Socialist Party[edit]

The Socialist Party (initially known as Militant Labour) was formed in 1989 by members of the Militant Tendency who were expelled from the Labour Party. It was renamed the Socialist Party in 1996. It is a Marxist political party in the Trotskyist tradition and is organised in both the Republic of Ireland and Northern Ireland. Joe Higgins was its first member elected at national level. It was part of the United Left Alliance in the 2011 general election,[8] along with the People Before Profit Alliance and the Workers and Unemployed Action Group, but that Alliance disintegrated over the course of the following Dáil term. Its councillors contested the 2014 local elections as part of the Anti-Austerity Alliance. In 2014, it altered its registered name to Stop the Water Tax – Socialist Party.[1][12] It now contests elections as part of the Anti-Austerity Alliance–People Before Profit. Three TDs are members of the Socialist Party. The party is affiliated to the Committee for a Workers' International (CWI).

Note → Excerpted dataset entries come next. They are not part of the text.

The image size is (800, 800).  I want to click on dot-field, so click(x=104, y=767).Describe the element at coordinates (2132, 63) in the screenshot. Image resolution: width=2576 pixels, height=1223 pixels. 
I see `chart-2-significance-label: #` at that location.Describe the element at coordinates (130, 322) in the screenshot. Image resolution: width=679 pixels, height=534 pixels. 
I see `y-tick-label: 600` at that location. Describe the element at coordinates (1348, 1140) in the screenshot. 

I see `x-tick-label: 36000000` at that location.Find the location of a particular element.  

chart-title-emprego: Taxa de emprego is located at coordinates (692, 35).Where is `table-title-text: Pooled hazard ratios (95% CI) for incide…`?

Socialist Workers Party[edit]

The Socialist Workers Party was founded in 1971 as the Socialist Workers Movement by supporters of the International Socialists of Britain living in Ireland. It renamed itself the Socialist Workers Party in 1995. From 2007 to 2016, it contested elections as part of the People Before Profit Alliance (PBP). It is now contests elections as part of the Anti-Austerity Alliance–People Before Profit. Three TDs are members of the Socialist Workers Party.

Other registered parties[edit]

Other unregistered parties[edit]

Just as independent candidates, those standing for unregistered parties may choose either to be listed as "Non-Party", or to leave the section blank on the ballot paper.[2]